Of the four states and a union territory going to polls concurrently, the BJP fancies its chances in Assam the most. But like the ruling Congress, it is wary of the mid-decade uncertainty that has forced coalition on the state since the 1990s.
A reason behind this uncertainty is a third party – All India United Democratic Front (AIUDF) led by perfume baron Badruddin Ajmal – that has been on the rise since its birth in 2005. Also responsible is the dissension in each of these parties besides poor performance of their MLAs.
But the mid-decade blues first.
In 1996, the regional Asom Gana Parishad (AGP) was short of the majority mark of 64 in the 126-member house. It stitched up an alliance with other regional and communist parties to form the government.
The Congress fared worse than AGP in 2006 but forged an alliance with Bodoland People’s Front (BPF) to retain power. After an overwhelming victory in 2011, it faces what is billed as the most unpredictable election. The BPF has switched over to BJP, which admits to have done a reality check on its Mission 84 seats. The saffron party’s failed bid to have AGP on board, analysts say, has betrayed a certain lack of confidence in going it alone.
The possibility of BJP and AGP splitting votes has put the Congress, battling anti-incumbency after 15 years of rule, on a stronger wicket. But the Congress too is wary of the uncertainties and has had parleys with AGP as well as AIUDF that has threatened its hold among the 34% Muslims in the state.
Muslims were said to be solidly behind Congress until the arrival of AIUDF and its now-defunct predecessor, United Minorities Front. With AIUDF expected to hold sway in Muslim-dominated districts of western, central and southern Assam, the Congress-BJP are likely to fight it out in some 80 seats, mostly in central and eastern Assam.
Both the mainstream parties, aware of the importance of non-Muslim voters who fear being overrun by illegal migrants, have been “exposing” each other’s “secret understanding” with the allegedly pro-Bangladeshi AIUDF. The AIUDF has hit back, going to the extent of naming its moles in the Congress and BJP.
The AIUDF’s association with Congress, allegedly soft towards Bangladeshis, is expected to help BJP reap dividends from the Bangladeshi phobia. The Congress, on the other hand, has labelled BJP and AIUDF as two sides of the same communal coin.
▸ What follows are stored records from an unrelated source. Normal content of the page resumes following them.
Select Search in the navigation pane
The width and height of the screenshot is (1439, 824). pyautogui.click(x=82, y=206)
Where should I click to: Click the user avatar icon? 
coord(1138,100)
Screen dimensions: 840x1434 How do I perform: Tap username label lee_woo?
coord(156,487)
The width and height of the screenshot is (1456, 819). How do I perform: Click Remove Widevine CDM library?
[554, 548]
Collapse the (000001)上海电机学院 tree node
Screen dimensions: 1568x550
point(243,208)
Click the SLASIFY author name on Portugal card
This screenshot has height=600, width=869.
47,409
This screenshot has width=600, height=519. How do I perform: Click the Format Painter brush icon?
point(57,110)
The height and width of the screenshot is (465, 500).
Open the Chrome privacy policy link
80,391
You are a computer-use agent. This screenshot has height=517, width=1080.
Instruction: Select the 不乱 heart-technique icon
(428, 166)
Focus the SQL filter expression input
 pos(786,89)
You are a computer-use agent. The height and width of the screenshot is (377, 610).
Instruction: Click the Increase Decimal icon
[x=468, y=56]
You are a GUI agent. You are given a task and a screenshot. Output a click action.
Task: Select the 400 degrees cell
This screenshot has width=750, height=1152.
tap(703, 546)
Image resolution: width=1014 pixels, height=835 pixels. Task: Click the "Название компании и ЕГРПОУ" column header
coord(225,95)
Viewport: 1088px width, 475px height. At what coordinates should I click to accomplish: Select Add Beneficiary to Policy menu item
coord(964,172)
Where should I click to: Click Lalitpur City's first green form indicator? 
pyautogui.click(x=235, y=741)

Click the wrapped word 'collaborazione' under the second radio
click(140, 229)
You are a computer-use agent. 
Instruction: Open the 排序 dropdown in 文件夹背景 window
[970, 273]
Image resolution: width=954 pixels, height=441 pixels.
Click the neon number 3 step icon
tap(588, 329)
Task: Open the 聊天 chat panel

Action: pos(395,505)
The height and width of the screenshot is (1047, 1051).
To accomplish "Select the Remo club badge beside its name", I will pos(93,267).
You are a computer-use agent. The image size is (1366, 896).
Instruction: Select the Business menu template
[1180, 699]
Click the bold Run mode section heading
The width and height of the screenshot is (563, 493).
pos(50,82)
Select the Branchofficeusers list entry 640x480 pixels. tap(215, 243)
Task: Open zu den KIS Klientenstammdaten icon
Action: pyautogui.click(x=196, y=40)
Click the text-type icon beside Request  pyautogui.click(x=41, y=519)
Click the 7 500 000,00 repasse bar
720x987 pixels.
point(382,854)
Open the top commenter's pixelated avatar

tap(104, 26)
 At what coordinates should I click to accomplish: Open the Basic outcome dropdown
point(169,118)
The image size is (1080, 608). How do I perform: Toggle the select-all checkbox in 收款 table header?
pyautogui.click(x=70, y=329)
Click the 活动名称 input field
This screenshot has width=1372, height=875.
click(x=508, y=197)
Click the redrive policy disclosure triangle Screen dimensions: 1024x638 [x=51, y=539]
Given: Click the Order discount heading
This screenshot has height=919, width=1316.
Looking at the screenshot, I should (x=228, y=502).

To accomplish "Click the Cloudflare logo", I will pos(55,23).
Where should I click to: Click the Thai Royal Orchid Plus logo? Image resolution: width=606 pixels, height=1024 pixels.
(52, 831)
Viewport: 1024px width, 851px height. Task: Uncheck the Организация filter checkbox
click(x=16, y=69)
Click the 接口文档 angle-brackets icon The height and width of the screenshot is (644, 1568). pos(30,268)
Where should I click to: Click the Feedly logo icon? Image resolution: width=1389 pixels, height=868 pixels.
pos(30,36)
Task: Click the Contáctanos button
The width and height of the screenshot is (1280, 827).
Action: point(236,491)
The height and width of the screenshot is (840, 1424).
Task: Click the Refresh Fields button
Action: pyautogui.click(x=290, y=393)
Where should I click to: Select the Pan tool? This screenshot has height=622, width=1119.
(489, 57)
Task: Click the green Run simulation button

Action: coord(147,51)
“Everyone knows who is communal. We are not pro-Bangladeshis but we don’t want genuine Indian citizens, Muslims or Hindus, to be victimised,” Ajmal said. The Bangladeshis issue has been a staple in every election since 1983; it helped BJP bag seven of 14 Lok Sabha seats in 2014. Mandate 2016 would be no different, but scheduled tribe status for six communities including “tea tribes” or Adivasis – another traditional Congress vote bank that BJP has eaten into – seems to have occupied as much space.
The issue of ‘secret killings’ – popular phrase for extra-judicial execution of 400 kin of United Liberation Front of Asom members – has also staged a comeback after the 2001 polls. The Congress is wielding it to hit out at both AGP and BJP.
“These killings happened (1998-2001) during the AGP rule with support from the then NDA government,” chief minister Tarun Gogoi said.
For AGP and newer parties such as Liberal Democratic Party, the issue is holding on to regionalism against mainstream parties. There are also the issues of development packages, corruption, mega dams, flood and erosion, tribal rights, boundary rows with adjoining north-eastern states and special status for Assam.